十三代 目馨氏(写真右)と十四代目 広行氏(写真左)

現在、丁子屋を担うのが十三代目馨氏と十四代目広行氏。今年で421年目を迎える彼らの目標は、十二代目にも強い衝撃を与えた広重のあの浮世絵です。「振り返れば未来が見える」とし、「プロジェクト421」を掲げました。版画に登場する、生産者である自然薯売りのおじさん、お客、従業員、家族、そして未来を担う子供のことを考えた未来づくり。また十四代目は丸子宿の発展の先に、静岡の宿場町を繋いでいくビジョンも描いています。十二代目の背中を見て、さらにその先へ進もうとしているのが今の丁子屋なのです。


[十二代目について]Picture Edit by Kaichi Sugiyama
動画 https://youtu.be/Dk5fhdUHF8A
[丸子の地域詳細]
動画 https://youtu.be/PnX7Jmp0JZc

大鈩不動尊

丸子朝市

毎月28日は早起きを!おいでませ丸子朝市。

毎月28日は丸子の大鈩不動尊の縁日です。この日に合わせて大鈩の集落では、朝早くから市が開かれています。国道1号線沿いにある集落の入口から不動尊まで続く道には、野菜にこんにゃくに餅、洋服や骨董品に家具まで、いろいろな店が立ち並び、昼にはほぼ売り切れ状態。取材した12月の縁日では、お正月に備えた買い物をする人々が目立ちました。現在は地域興しの一環にもなり、毎月たくさんの買い物客で賑わっていますが、元々は不動尊への参拝客で賑わった縁日。

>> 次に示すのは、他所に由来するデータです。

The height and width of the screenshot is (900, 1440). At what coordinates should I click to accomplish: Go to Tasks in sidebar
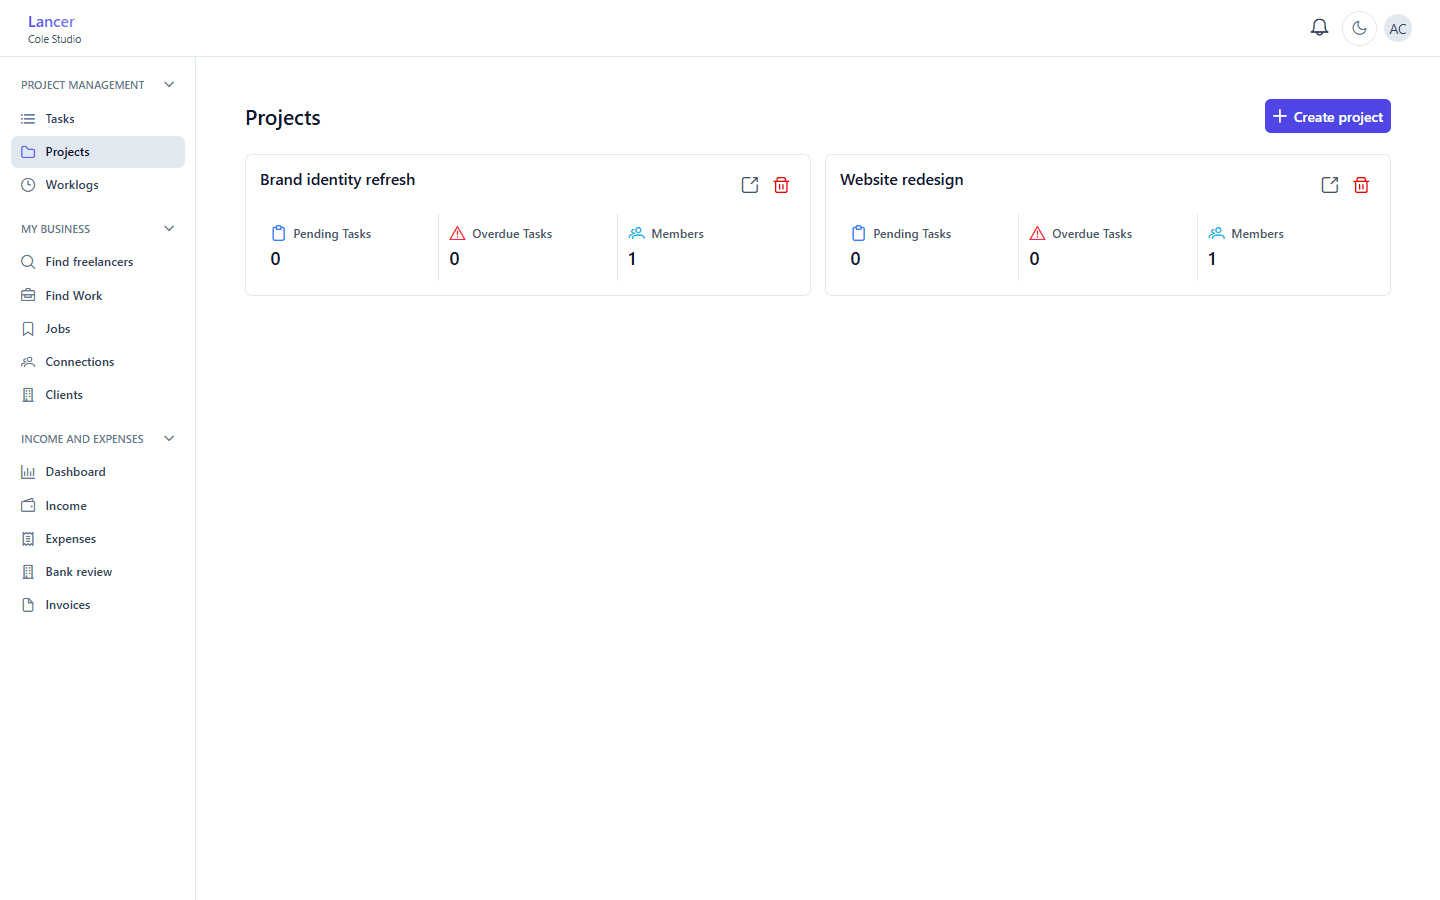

大鈩不動尊は病気や悩み事を抱えた多くの人々の拠り所でした。木々に囲まれた本堂の辺りは昼間でも薄暗く、流れ落ちる二つの滝によってひんやりと冷たい空気を帯びています。そのどこか厳かな雰囲気は、訪れた人々の心を穏やかに鎮めてくれるかのよう。今月28日は平日の火曜日です。冬の朝市は寒さとの戦いですが、ピリッとした空気の中の大鈩の散策を買い物と共に楽しんでみてはいかがでしょうか。